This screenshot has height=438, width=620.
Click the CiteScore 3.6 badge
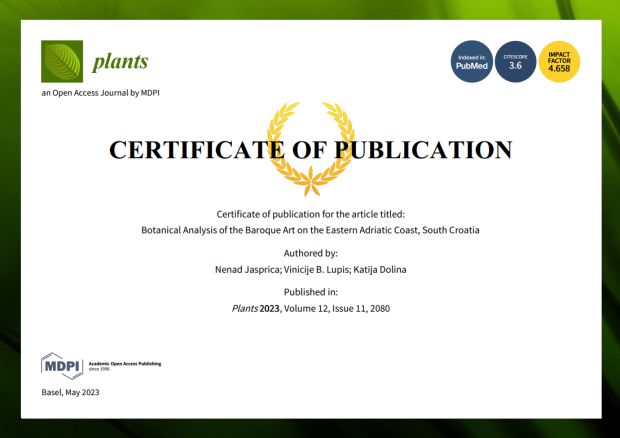pyautogui.click(x=515, y=62)
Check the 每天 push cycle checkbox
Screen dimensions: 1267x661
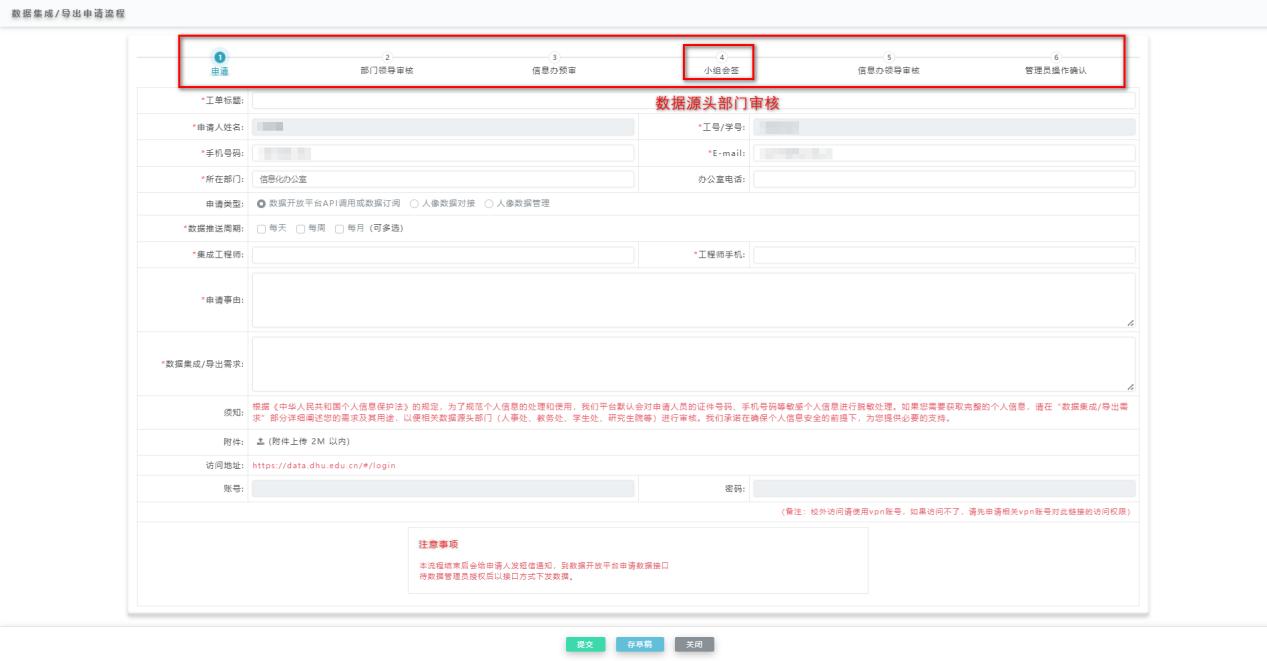pos(261,228)
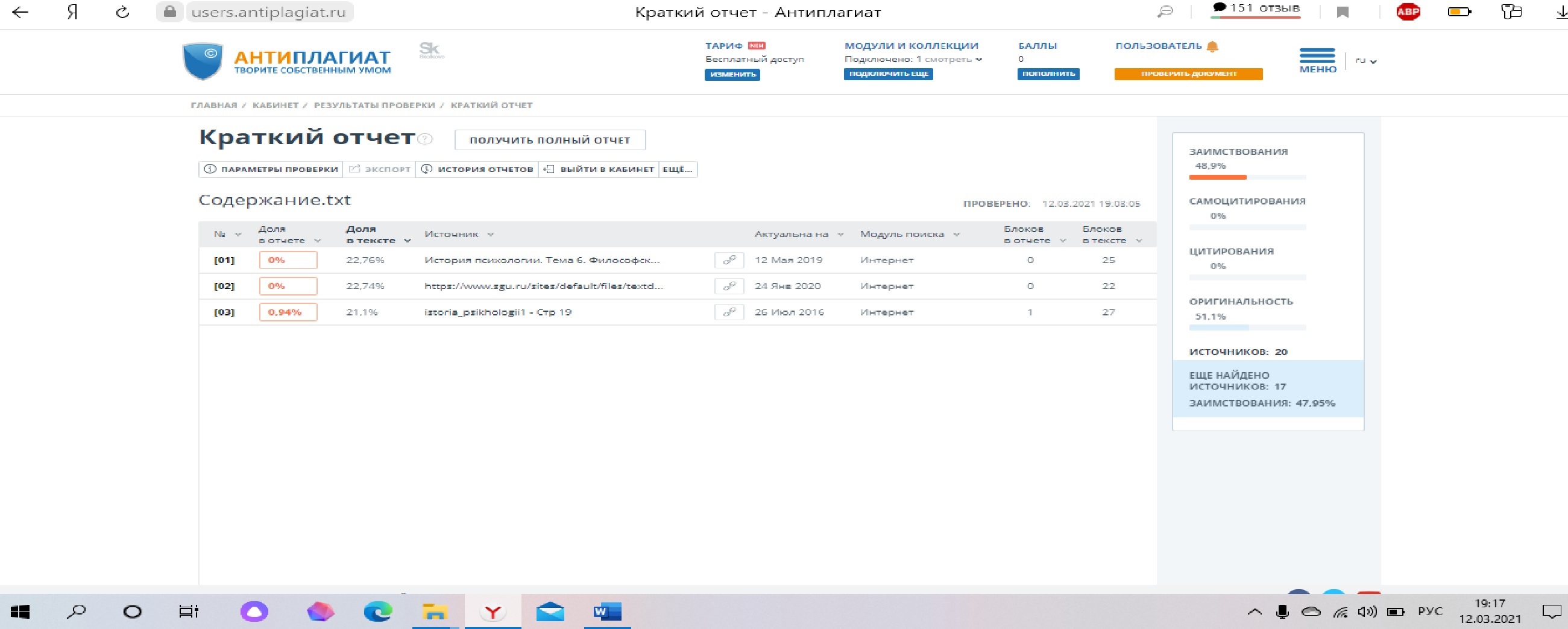Click the help icon beside Краткий отчет

(x=426, y=139)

What is needed
Return word for word the line bearing "Check the 每天 push cycle checkbox" and every later line of the entries, but none of the pictures.

Exercise answer
Check the 每天 push cycle checkbox
Screen dimensions: 1267x661
pos(261,228)
Click the help icon beside Краткий отчет

(x=426, y=139)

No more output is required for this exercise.